(Recorded data begins)

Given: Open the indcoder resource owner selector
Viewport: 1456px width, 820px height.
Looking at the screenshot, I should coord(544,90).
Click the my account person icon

(Recorded data ends)
(Recorded data begins)

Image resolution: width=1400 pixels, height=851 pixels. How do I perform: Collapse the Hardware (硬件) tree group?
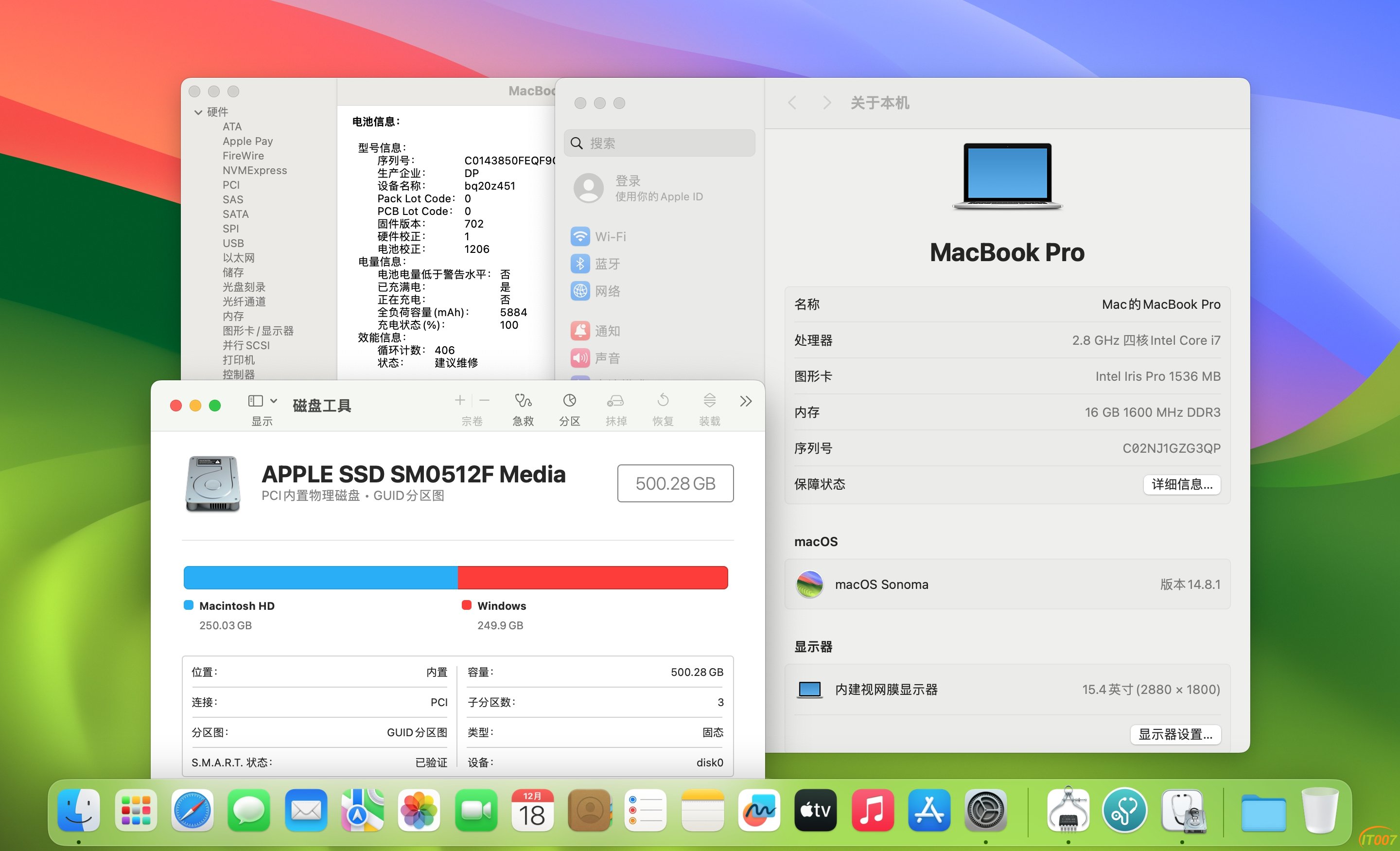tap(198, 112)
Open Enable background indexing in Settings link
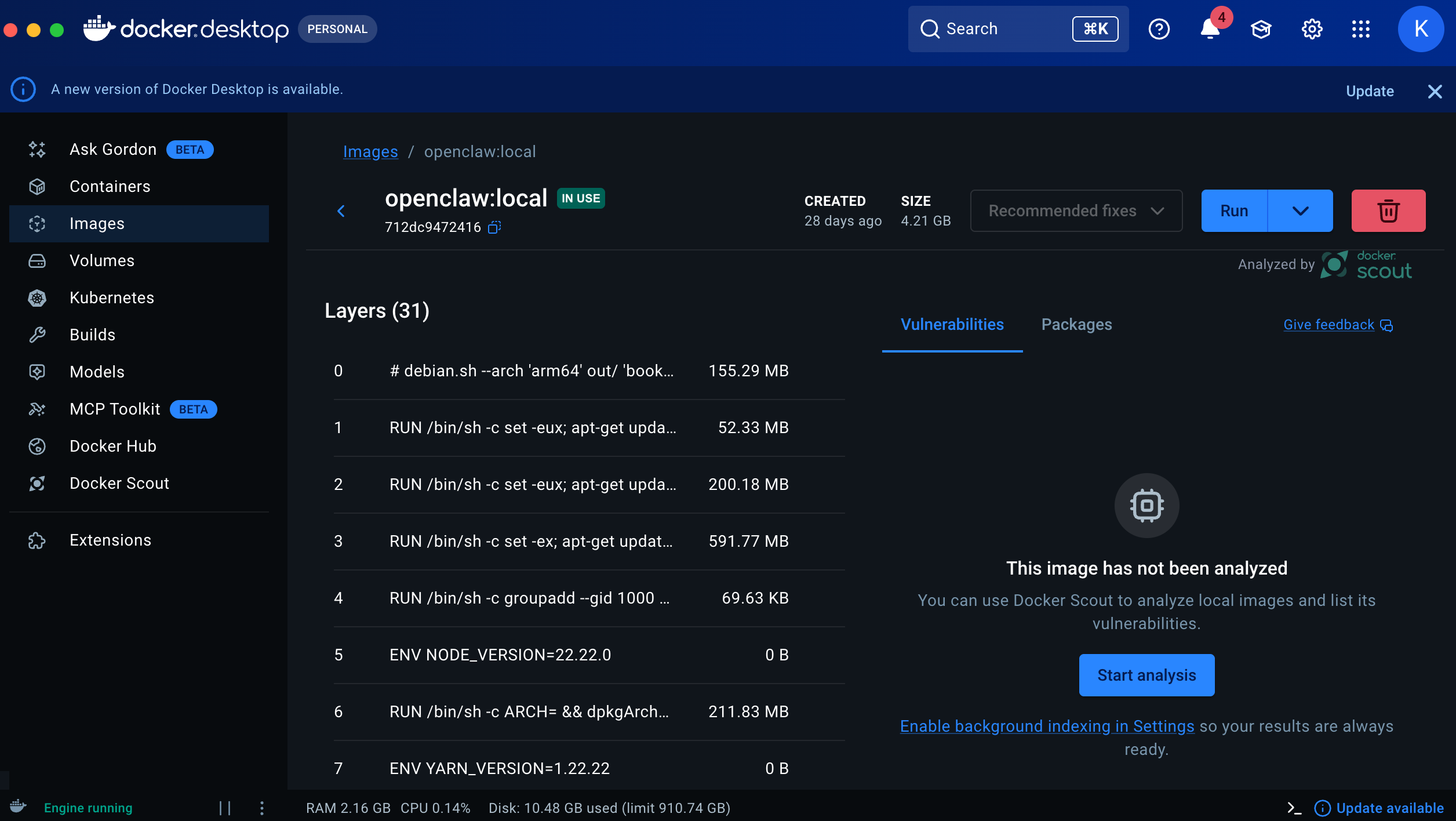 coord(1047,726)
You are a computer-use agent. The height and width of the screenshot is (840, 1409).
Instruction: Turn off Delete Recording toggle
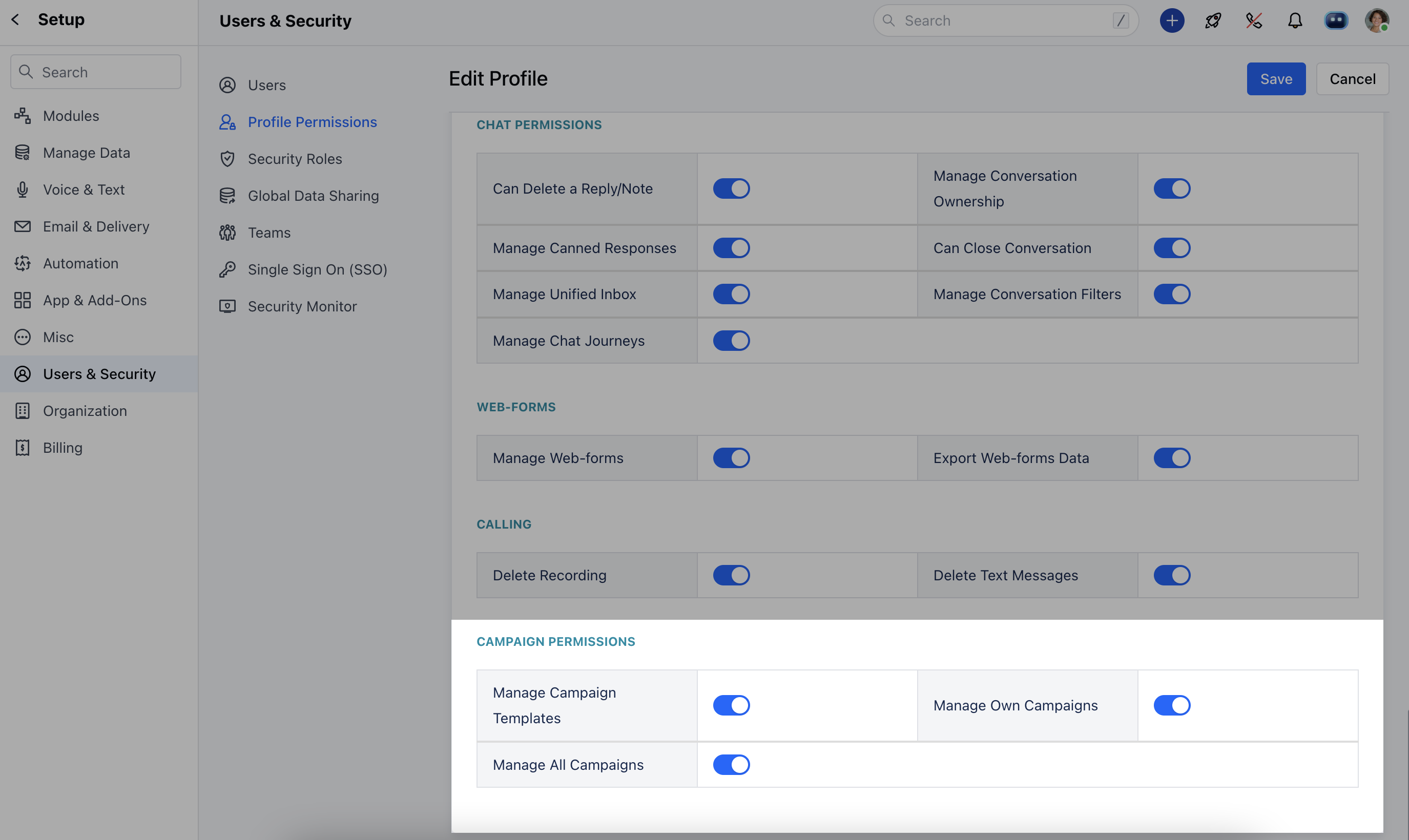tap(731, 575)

(Recorded data ends)

== Work order ==
Starting at the line above that contains "Given: Open the", write out each line exactly until the line that contains "Click the my account person icon" has been written, and stop there.

== Problem solution ==
Given: Open the indcoder resource owner selector
Viewport: 1456px width, 820px height.
Looking at the screenshot, I should coord(544,90).
Click the my account person icon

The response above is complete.